Stephen Mitchell's Tao Te Ching: The Translation I Recommend — With a Warning
Stephen Mitchell's Tao Te Ching is the version I have given to more people than any other. It is beautiful, readable, and occasionally wrong in ways that matter. Here is what I actually tell people when I hand it to them.
⚖️ Comparison
I have handed Stephen Mitchell's Tao Te Ching to at least ten people over the years. It is the most readable English version ever published. I always accompany it with the same warning: Mitchell does not read classical Chinese. What you are reading is his creative rendering — beautiful, accessible, and not always accurate.

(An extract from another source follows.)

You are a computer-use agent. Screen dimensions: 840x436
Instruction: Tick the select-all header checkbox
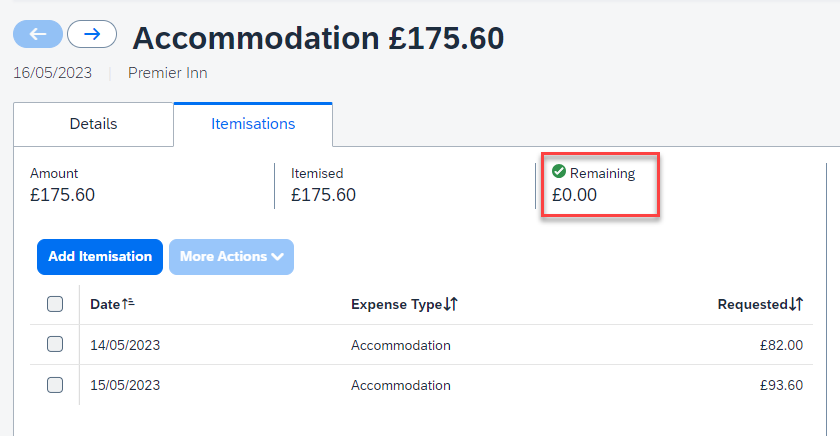[55, 304]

I keep a copy of Stephen Mitchell’s Tao Te Ching on a shelf in my Beijing apartment, next to several other translations. It is the one with the most dog-eared pages, which tells you something about how often I have reached for it. It is also the one I lend to people with the most caveats.
Here is what I actually say when I hand it to someone: “This is the most beautiful English version of the Tao Te Ching I have ever read. It is also not really a translation. Read it for the poetry. If you want accuracy, come back and I will give you something else.”
What Mitchell Actually Did
Mitchell does not read classical Chinese. He never claimed to. What he did was study the major existing English translations — Feng & English, D.C. Lau, and others — and craft his own rendering from those sources. He describes his work as a “version” or “interpretation” rather than a translation, and this honesty matters.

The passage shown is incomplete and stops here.